It has been a long tradition that highly skilled perfumers carefully select fragrance oils to blend into a fragrance composition in order to provide a desired and long-lasting fragrance or scent with each application. In so doing, they need to bear in mind differences in the individual character, volatility, and/or odour detection threshold of the fragrance materials that are the components of the full fragrance. Conventional perfuming compositions have fragrance profile characterized by the presence of low volatile fragrance materials and volatile fragrance materials. The low volatile fragrance materials are known as “base notes”, while the volatile fragrance materials can be further divided into high volatile fragrance materials, identified as “top notes” or “head notes”, and medium volatile fragrance materials, identified as “middle notes” or “heart notes”.
The top notes tend to smell citrusy, green, light, fresh, and quickly evaporate due to their high volatility. Top notes are characterized by vapor pressure >0.1 Torr (Calculated using Advanced Chemistry Development (ACD/Labs) Software V11.02 ©1994-2013 ACD/Labs)). Middle notes are associated with floral aromas (e.g., jasmin, rose), fruity, marine or spicy aromas, and have an intermediate volatity in the vapor pressure range of 0.001 to 0.1 Tort Base or bottom notes are characterized as animalic, woody, sweet, amber or musky, not being very volatile, and having a vapor pressure <0.001 Torr.
In addition to the volatility, another important characteristic of a perfume raw material is its olfactory detection level. If a perfume raw material has a low odour detection threshold, otherwise known as “high odour impact”, only very low levels are required of the perfume raw material within a fragrance composition for it to be detected by the user, sometimes as low as a few parts per billion (i.e., ≦50 ppb). Conversely, if a perfume raw material has a high odour detection threshold (i.e., ≧50 ppb), otherwise known as a “low odour impact”, larger amounts of that material are required before it can be smelt by the user.
Conventional perfuming compositions can provide desirable scents initially, but over time consumers can become habituated to the perfume raw materials (PRMs) that form the fragrance.

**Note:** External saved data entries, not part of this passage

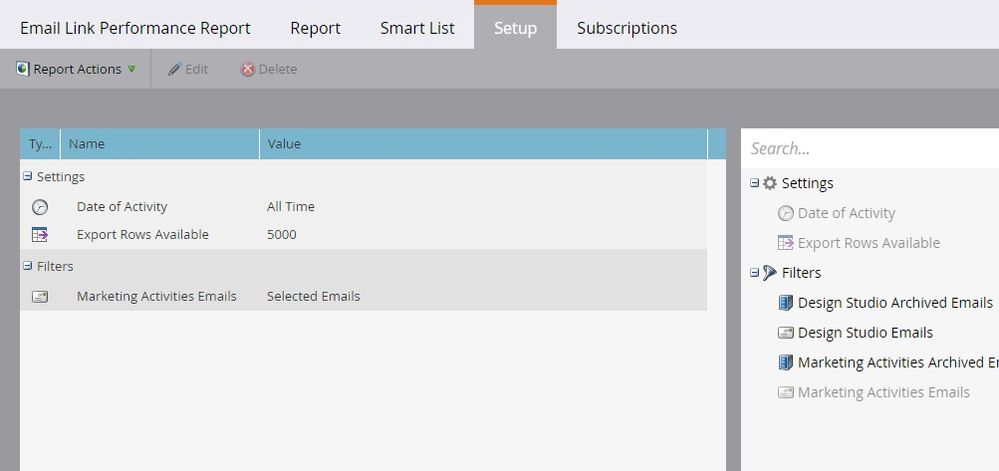Click the gear icon next to Settings

pyautogui.click(x=770, y=183)
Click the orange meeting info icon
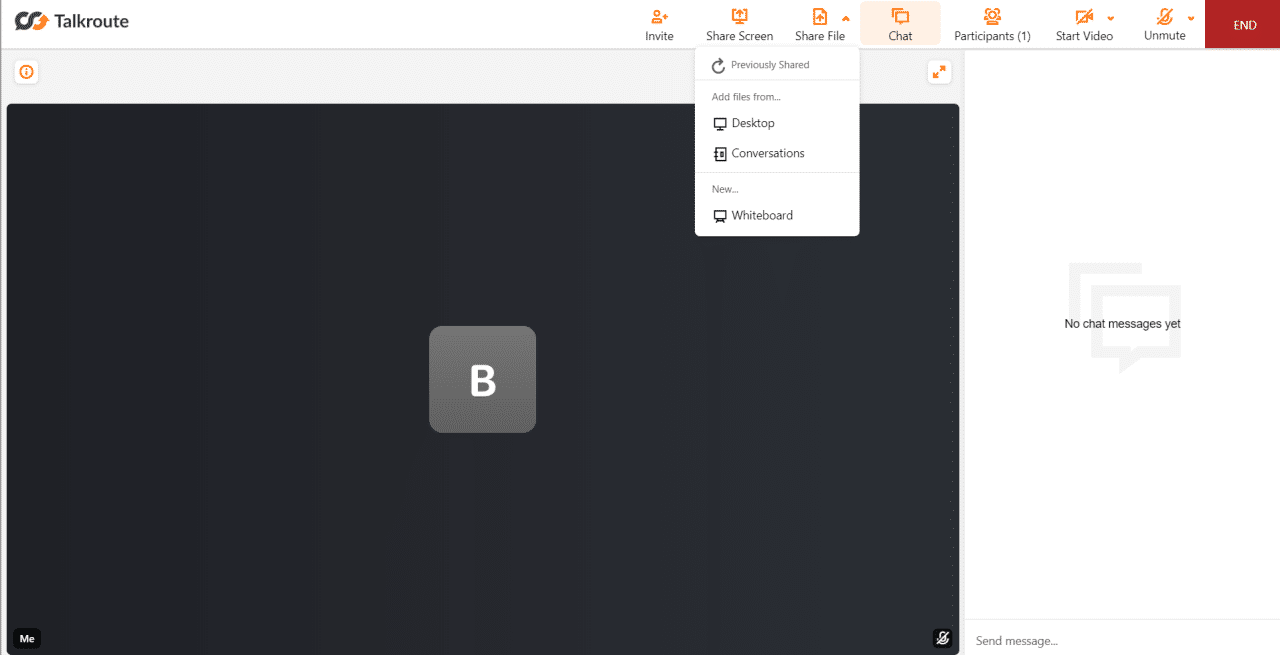This screenshot has width=1280, height=655. click(x=26, y=72)
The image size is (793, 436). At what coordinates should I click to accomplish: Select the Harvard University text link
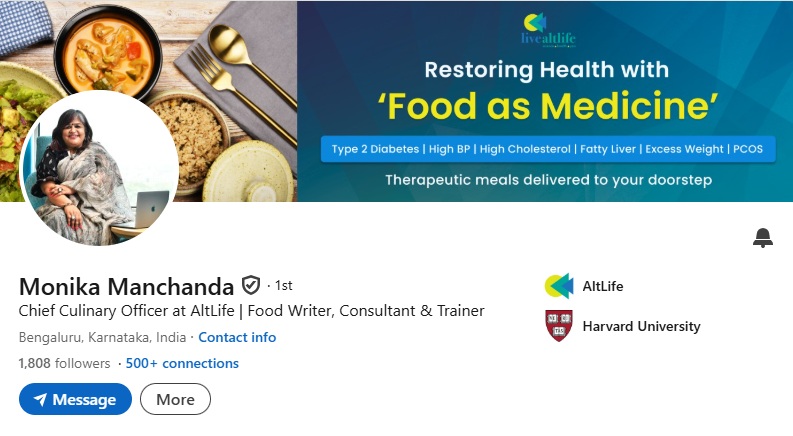641,326
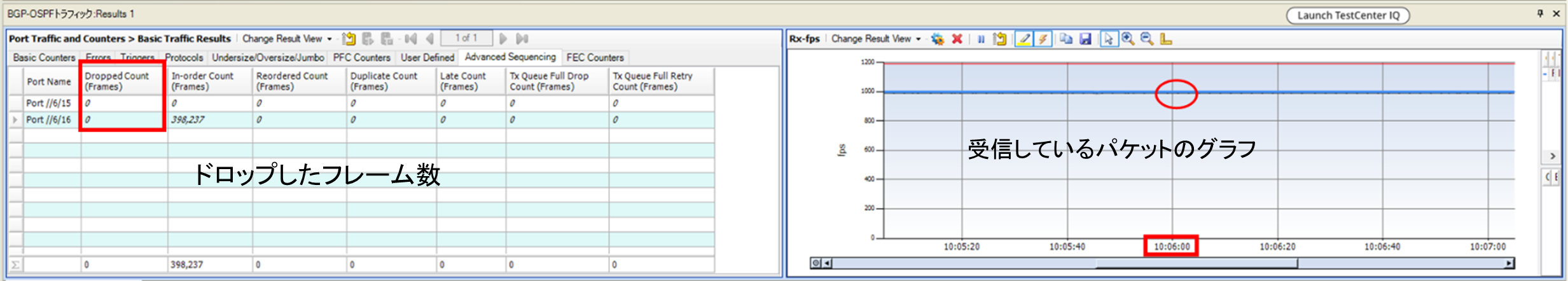Open the FEC Counters tab
Screen dimensions: 1568x281
pyautogui.click(x=595, y=57)
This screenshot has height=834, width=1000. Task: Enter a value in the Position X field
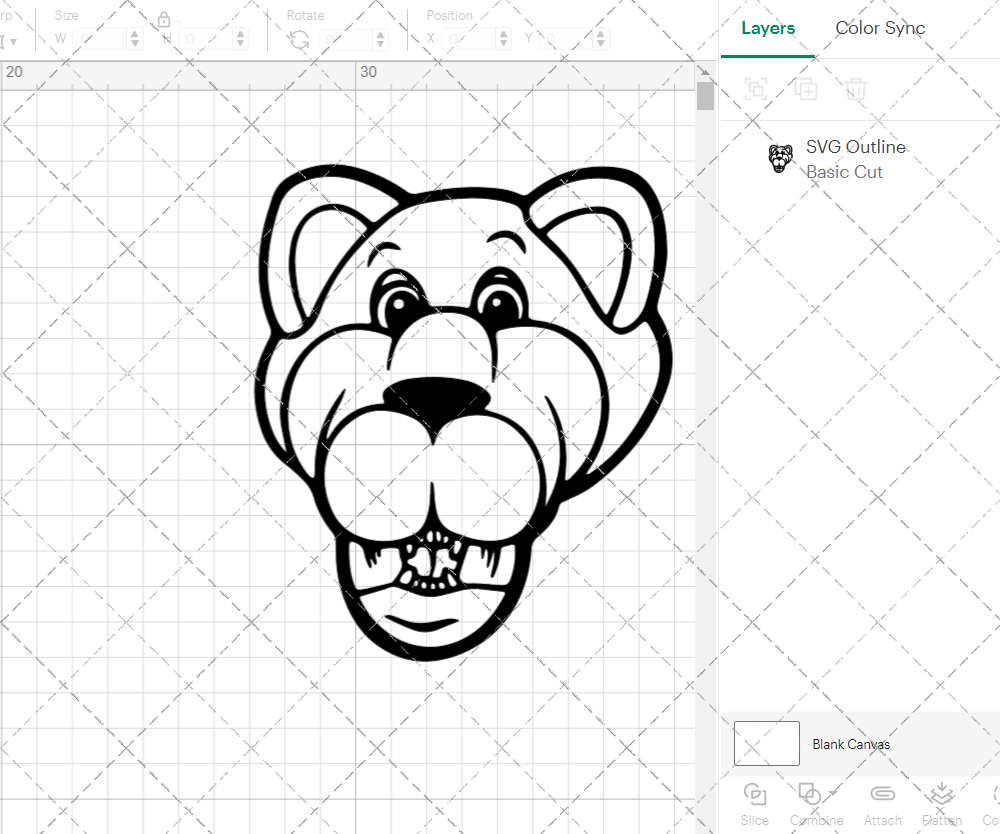point(470,37)
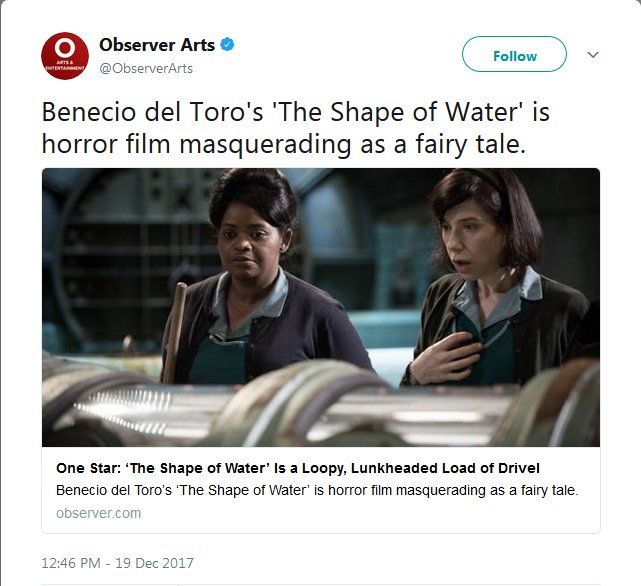Open the @ObserverArts handle link
The image size is (641, 586).
pyautogui.click(x=146, y=68)
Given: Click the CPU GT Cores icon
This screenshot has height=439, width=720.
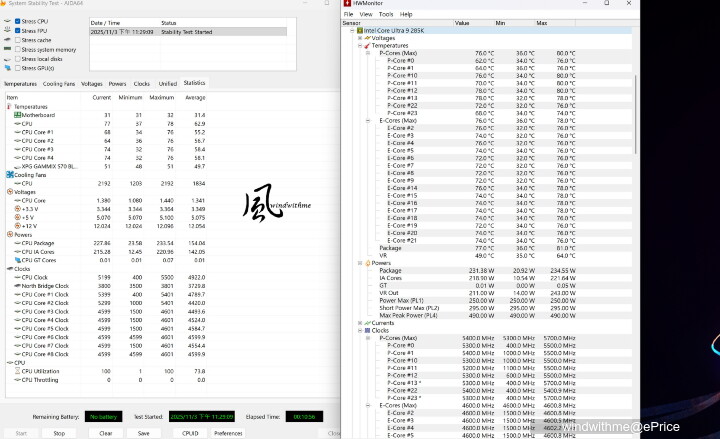Looking at the screenshot, I should pos(17,259).
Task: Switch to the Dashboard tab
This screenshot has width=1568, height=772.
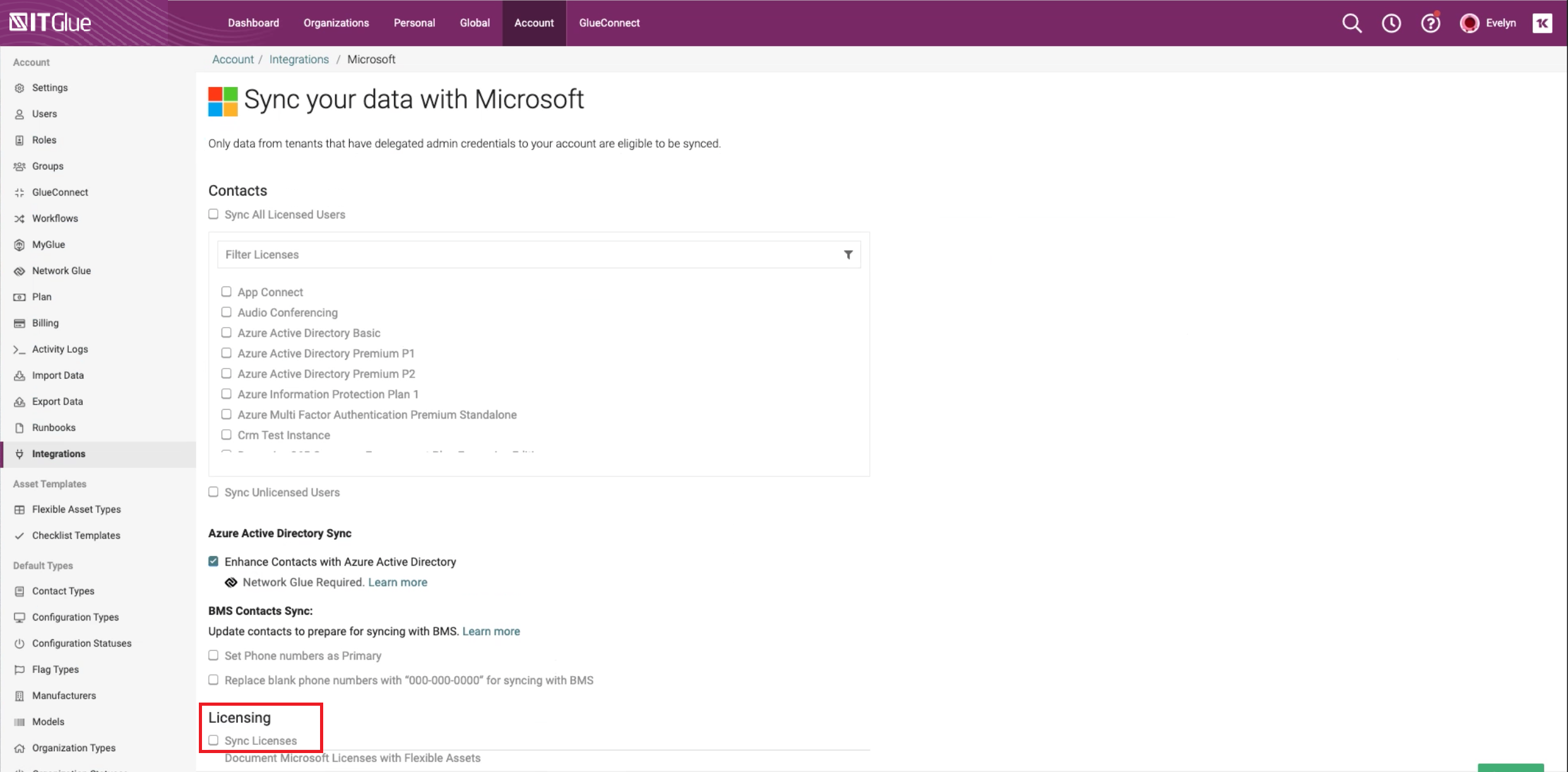Action: pos(253,22)
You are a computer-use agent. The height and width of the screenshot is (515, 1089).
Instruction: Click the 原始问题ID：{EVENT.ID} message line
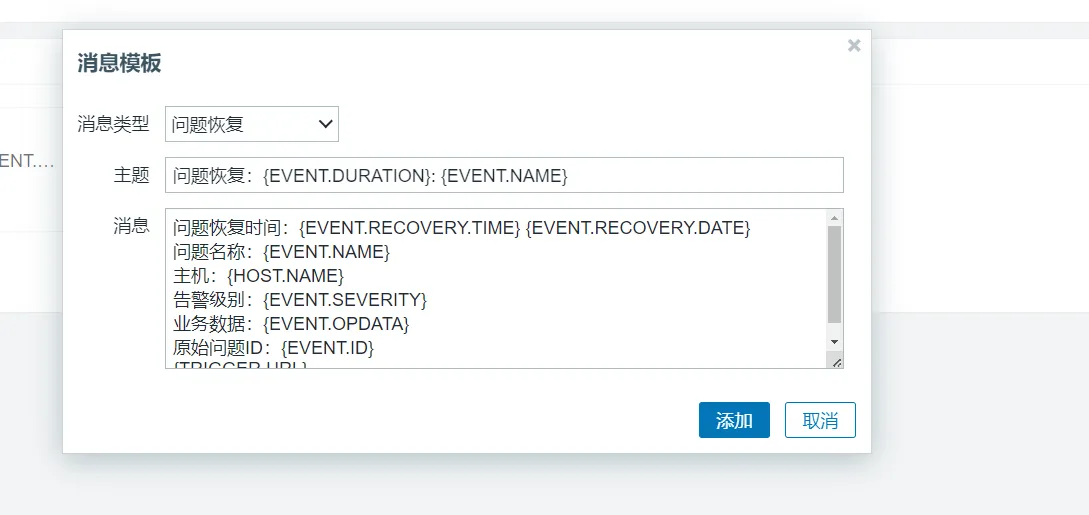(x=273, y=348)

This means after a long period of time, the users and people around them can no longer detect the fragrance. Typically, the habituation problem can be found with perfume raw materials that are less volatile. That may be because the top notes are too volatile and linger around for so little time that the consumers do not have sufficient exposure to trigger the habituation effect. Whereas heart and base notes are on the skin and in the air around the consumer for long periods of time and therefore have ample time to induce habituation.
To overcome the habituation effect and allow consumers to continue to perceive the original scent, particularly over very long periods of time, consumers can: (1) use increasingly larger volumes of the fragrance composition; (2) continually re-apply the fragrance composition throughout the course of the day/evening, and/or (3) switch to a new fragrance composition containing different perfume oils for a significant period of time to reverse the habituation.
However, none of these solutions are particularly desirable. Option (1) can result in an an initial scent that is overpowering and possibly even offensive to the users and/or people around them. Option (2) tends to be costly and may not work since fragrance habituation of the perfume can lead to a diminished perception of the desired scent by the consumers, even when the quantity of the perfume material in the fragrance composition remains consistent and/or increases. The last solution is not particularly appealing either, especially, since many consumers have a signature perfume that they are known for and do not wish to switch.
Accordingly, there remains a need for an improved fragrance compositions that provide long-lasting and desirable scents that can reduce and/or eliminate the fragrance habituation effect in consumers, preferably over long periods of time. It is desirable that the solution to the habituation effect does not require consumers to modify their normal usage habits. It is further desirable to formulate a fragrance composition having improved longevity of the fragrance character, preferably components derived from the less volatile perfume raw materials (i.e., 0.1 to 0.001 Torr or ≦0.001 Torr) and/or having a low odour detection threshold (i.e., ≦50 ppb), preferably over long periods of time.